Nasza Loteria SR - pasek na kartach artykułów

Dziś mija 25 lat od odkrycia Skarbu Średzkiego. Niestety, nie jest łatwo go obejrzeć

Malwina Gadawa
Muzeum w Środzie Śląskiej
Muzeum w Środzie Śląskiej Polskapresse
Dziś mija 25 lat od znalezienia w Środzie Śląskiej jednego z najstarszych średniowiecznych skarbów w Europie. Złotą koronę, biżuterię i kilka tysięcy monet można oglądać w Muzeum Regionalnym w Środzie Śląskiej. Trzeba się jednak spieszyć, bo muzeum czynne jest w tygodniu tylko do godz. 15.30.

Na unikalny zabytek, nazywany również skarbem tysiąclecia, natrafiono po raz pierwszy w 1988 roku podczas prac budowlanych przy ulicy Daszyńskiego w Środzie Śląskiej.

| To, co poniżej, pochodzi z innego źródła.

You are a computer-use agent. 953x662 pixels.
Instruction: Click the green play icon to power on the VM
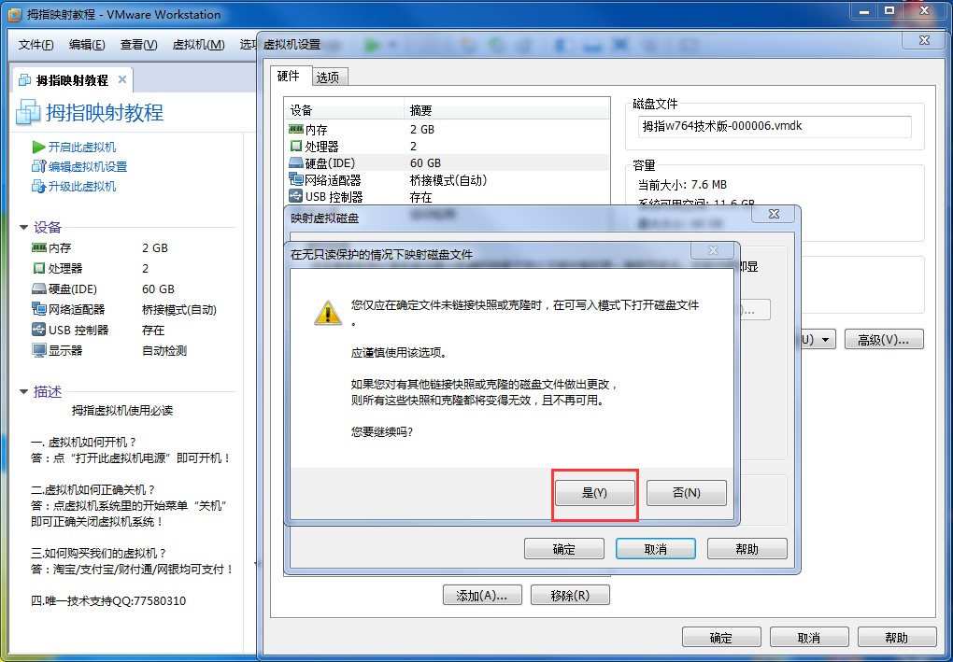pos(38,147)
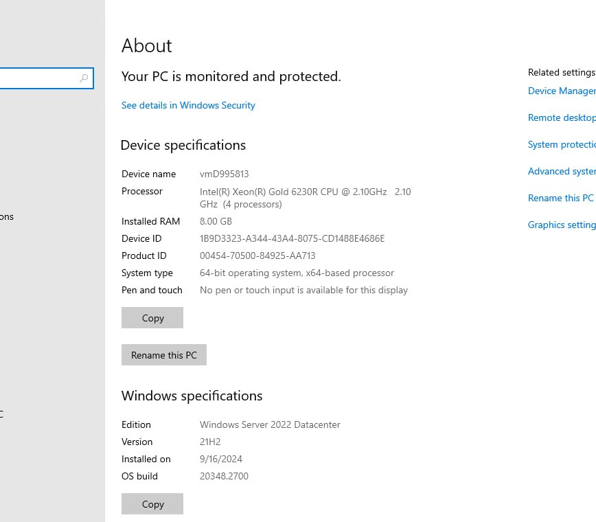Click the Product ID value 00454-70500-84925-AA713
The width and height of the screenshot is (596, 522).
[x=257, y=256]
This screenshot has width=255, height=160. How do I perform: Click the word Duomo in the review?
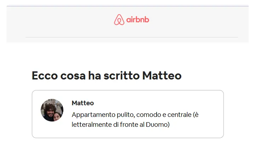pyautogui.click(x=158, y=125)
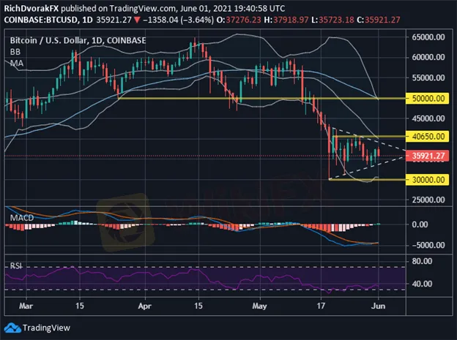The width and height of the screenshot is (457, 340).
Task: Open the RichDvorakFX author name
Action: click(x=34, y=6)
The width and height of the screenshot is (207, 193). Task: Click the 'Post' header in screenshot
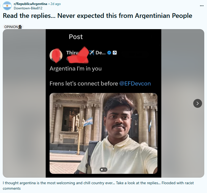pyautogui.click(x=76, y=37)
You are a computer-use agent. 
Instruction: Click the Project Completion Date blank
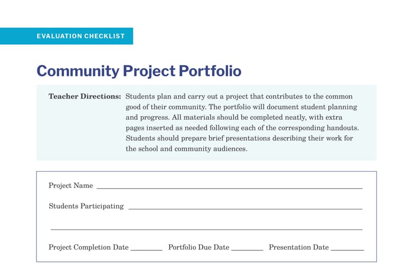click(146, 249)
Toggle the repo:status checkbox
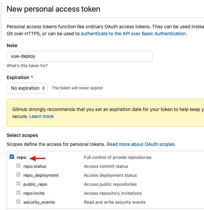The width and height of the screenshot is (204, 210). 19,166
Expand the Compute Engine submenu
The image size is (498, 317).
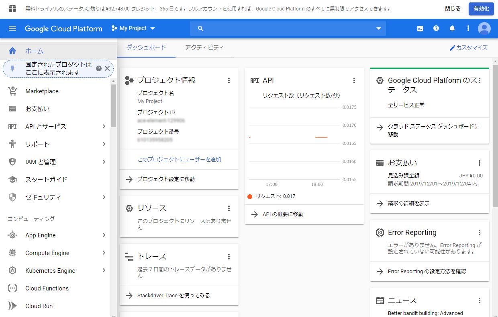pos(104,253)
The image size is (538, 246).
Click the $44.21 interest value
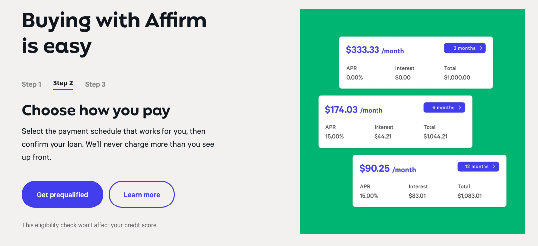[383, 136]
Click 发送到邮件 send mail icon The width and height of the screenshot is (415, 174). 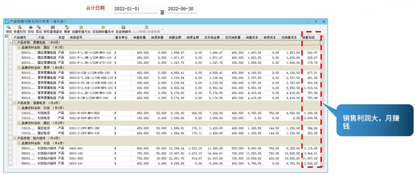pos(123,27)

Znaleziono prawie 7000 srebrnych groszy praskich, złote klejnoty ozdobione szlachetnymi kamieniami oraz koronę ślubną ze złotym orłem. Część skarbu znalazła się na miejskim wysypisku i trafiła w ręce postronnych osób. Przedmioty odzyskali dopiero funkcjonariusze Centralnego Biura Śledczego w 2005 roku.

Skarb Średzki wystawiany jest jako stała ekspozycja w Muzeum Regionalnym w Środzie Śląskiej, w budynku ratusza, w samym centrum miasta. Można go oglądać tylko od wtorku do piątku, od godz. 9.30 do 15.30, a w soboty i w niedziele, od 12 do 15. Kasę biletową zamykają pół godziny przed zamknięciem budynku.

Dlaczego muzeum otwarte jest tak krótko, szczególnie w tygodniu, kiedy większość ludzi o tej porze pracuje? Powód jest prozaiczny, na dłuższe funkcjonowanie placówki po prostu nie ma pieniędzy. - Chciałbym, żeby muzeum działało dłużej, ale po prostu nie mamy na to wystarczających środków, choć powiat, któremu podlegamy i gmina, pomagają jak mogą - mówi dyrektor muzeum Grzegorz Borowski.

Dodaje, że trzeba stworzyć nowy etat, żeby muzeum było dłużej otwarte. - Wiadomo jaką mamy teraz sytuacje w kraju. Na kulturę zawsze brakuje pieniędzy, a na administracji państwowej też się oszczędza. Jeżeli więc chodzi o etaty, to raczej są one likwidowane, niż tworzone - mówi dyrektor.

Na pytanie, czy w takiej sytuacji skarb nie powinien znaleźć się we wrocławskim Muzeum Narodowym, wtedy więcej osób miałoby możliwość go obejrzeć, dyrektor odpowiada, że nie. Tłumaczy, że to w Środzie Śląskiej znaleziono cenne zabytki i mieszkańcy gminy chcą je mieć u siebie. Dyrektor twierdzi, że eksponaty w regionalnym muzeum co roku ogląda kilka tysięcy osób. Poza tym średzkie muzeum ma umowę z wrocławskim i średniowieczne znalezisko, od października do grudnia można oglądać na ekspozycji właśnie we Wrocławiu.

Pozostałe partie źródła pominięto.